> **Records for the exercise**:
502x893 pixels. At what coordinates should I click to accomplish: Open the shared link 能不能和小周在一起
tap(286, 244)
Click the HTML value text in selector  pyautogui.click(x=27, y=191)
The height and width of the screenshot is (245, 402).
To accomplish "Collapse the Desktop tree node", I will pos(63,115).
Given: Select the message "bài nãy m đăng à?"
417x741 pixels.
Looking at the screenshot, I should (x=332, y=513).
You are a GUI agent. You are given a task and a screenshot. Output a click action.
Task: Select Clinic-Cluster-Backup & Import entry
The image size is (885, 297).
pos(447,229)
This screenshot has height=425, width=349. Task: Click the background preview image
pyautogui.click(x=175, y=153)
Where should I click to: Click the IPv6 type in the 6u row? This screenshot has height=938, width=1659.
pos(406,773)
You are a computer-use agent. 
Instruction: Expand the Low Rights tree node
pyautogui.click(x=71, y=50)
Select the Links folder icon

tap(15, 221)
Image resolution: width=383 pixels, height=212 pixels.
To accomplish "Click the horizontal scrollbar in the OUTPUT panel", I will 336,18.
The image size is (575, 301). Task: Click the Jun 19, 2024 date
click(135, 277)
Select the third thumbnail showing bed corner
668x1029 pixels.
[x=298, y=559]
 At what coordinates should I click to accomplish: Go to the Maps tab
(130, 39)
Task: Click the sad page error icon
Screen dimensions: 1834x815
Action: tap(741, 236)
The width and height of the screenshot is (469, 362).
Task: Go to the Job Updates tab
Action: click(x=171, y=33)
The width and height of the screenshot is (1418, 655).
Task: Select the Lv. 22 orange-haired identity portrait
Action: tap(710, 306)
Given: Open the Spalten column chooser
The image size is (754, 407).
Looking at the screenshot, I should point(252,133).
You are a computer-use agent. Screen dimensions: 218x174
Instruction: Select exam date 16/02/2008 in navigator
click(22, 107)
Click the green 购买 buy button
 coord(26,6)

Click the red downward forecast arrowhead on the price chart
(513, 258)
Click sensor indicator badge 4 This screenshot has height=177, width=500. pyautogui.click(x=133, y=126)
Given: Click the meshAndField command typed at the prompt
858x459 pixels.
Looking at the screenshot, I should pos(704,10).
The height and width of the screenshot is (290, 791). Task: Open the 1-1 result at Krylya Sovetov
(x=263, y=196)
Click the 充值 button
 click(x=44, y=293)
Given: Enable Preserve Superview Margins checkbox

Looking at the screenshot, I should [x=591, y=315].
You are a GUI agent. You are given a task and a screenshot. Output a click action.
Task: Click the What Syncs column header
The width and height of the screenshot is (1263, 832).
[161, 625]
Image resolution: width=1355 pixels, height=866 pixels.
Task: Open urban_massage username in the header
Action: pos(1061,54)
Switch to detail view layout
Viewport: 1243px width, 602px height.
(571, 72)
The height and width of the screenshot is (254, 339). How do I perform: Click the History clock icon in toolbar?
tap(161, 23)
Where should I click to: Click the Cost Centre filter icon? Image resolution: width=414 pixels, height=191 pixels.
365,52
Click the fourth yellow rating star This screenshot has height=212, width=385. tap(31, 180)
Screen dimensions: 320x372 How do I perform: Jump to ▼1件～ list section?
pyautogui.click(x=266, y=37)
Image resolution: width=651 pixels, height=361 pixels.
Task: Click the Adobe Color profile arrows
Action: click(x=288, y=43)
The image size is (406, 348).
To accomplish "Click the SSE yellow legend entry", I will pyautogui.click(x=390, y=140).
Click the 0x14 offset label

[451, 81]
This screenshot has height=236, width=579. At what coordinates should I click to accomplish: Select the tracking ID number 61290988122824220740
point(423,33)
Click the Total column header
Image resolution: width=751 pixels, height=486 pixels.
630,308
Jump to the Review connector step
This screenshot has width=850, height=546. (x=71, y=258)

> **Task statement**: In this exercise, every line of the listing is to be output exactly.

> **Response area**:
502x893 pixels. At what coordinates should I click to accomplish: Open the shared link 能不能和小周在一起
tap(286, 244)
Click the HTML value text in selector  pyautogui.click(x=27, y=191)
The height and width of the screenshot is (245, 402).
To accomplish "Collapse the Desktop tree node", I will pos(63,115).
Given: Select the message "bài nãy m đăng à?"
417x741 pixels.
Looking at the screenshot, I should (x=332, y=513).
You are a GUI agent. You are given a task and a screenshot. Output a click action.
Task: Select Clinic-Cluster-Backup & Import entry
The image size is (885, 297).
pos(447,229)
This screenshot has height=425, width=349. Task: Click the background preview image
pyautogui.click(x=175, y=153)
Where should I click to: Click the IPv6 type in the 6u row? This screenshot has height=938, width=1659.
pos(406,773)
You are a computer-use agent. 
Instruction: Expand the Low Rights tree node
pyautogui.click(x=71, y=50)
Select the Links folder icon

tap(15, 221)
Image resolution: width=383 pixels, height=212 pixels.
To accomplish "Click the horizontal scrollbar in the OUTPUT panel", I will 336,18.
The image size is (575, 301). Task: Click the Jun 19, 2024 date
click(135, 277)
Select the third thumbnail showing bed corner
668x1029 pixels.
[x=298, y=559]
 At what coordinates should I click to accomplish: Go to the Maps tab
(130, 39)
Task: Click the sad page error icon
Screen dimensions: 1834x815
Action: tap(741, 236)
The width and height of the screenshot is (469, 362).
Task: Go to the Job Updates tab
Action: click(x=171, y=33)
The width and height of the screenshot is (1418, 655).
Task: Select the Lv. 22 orange-haired identity portrait
Action: tap(710, 306)
Given: Open the Spalten column chooser
The image size is (754, 407).
Looking at the screenshot, I should point(252,133).
You are a computer-use agent. Screen dimensions: 218x174
Instruction: Select exam date 16/02/2008 in navigator
click(22, 107)
Click the green 购买 buy button
 coord(26,6)

Click the red downward forecast arrowhead on the price chart
(513, 258)
Click sensor indicator badge 4 This screenshot has height=177, width=500. pyautogui.click(x=133, y=126)
Given: Click the meshAndField command typed at the prompt
858x459 pixels.
Looking at the screenshot, I should pos(704,10).
The height and width of the screenshot is (290, 791). Task: Open the 1-1 result at Krylya Sovetov
(x=263, y=196)
Click the 充值 button
 click(x=44, y=293)
Given: Enable Preserve Superview Margins checkbox

Looking at the screenshot, I should [x=591, y=315].
You are a GUI agent. You are given a task and a screenshot. Output a click action.
Task: Click the What Syncs column header
The width and height of the screenshot is (1263, 832).
[161, 625]
Image resolution: width=1355 pixels, height=866 pixels.
Task: Open urban_massage username in the header
Action: pos(1061,54)
Switch to detail view layout
Viewport: 1243px width, 602px height.
(571, 72)
The height and width of the screenshot is (254, 339). How do I perform: Click the History clock icon in toolbar?
tap(161, 23)
Where should I click to: Click the Cost Centre filter icon? Image resolution: width=414 pixels, height=191 pixels.
365,52
Click the fourth yellow rating star This screenshot has height=212, width=385. tap(31, 180)
Screen dimensions: 320x372 How do I perform: Jump to ▼1件～ list section?
pyautogui.click(x=266, y=37)
Image resolution: width=651 pixels, height=361 pixels.
Task: Click the Adobe Color profile arrows
Action: click(x=288, y=43)
The image size is (406, 348).
To accomplish "Click the SSE yellow legend entry", I will pyautogui.click(x=390, y=140).
Click the 0x14 offset label

[451, 81]
This screenshot has height=236, width=579. At what coordinates should I click to accomplish: Select the tracking ID number 61290988122824220740
point(423,33)
Click the Total column header
Image resolution: width=751 pixels, height=486 pixels.
630,308
Jump to the Review connector step
This screenshot has width=850, height=546. (x=71, y=258)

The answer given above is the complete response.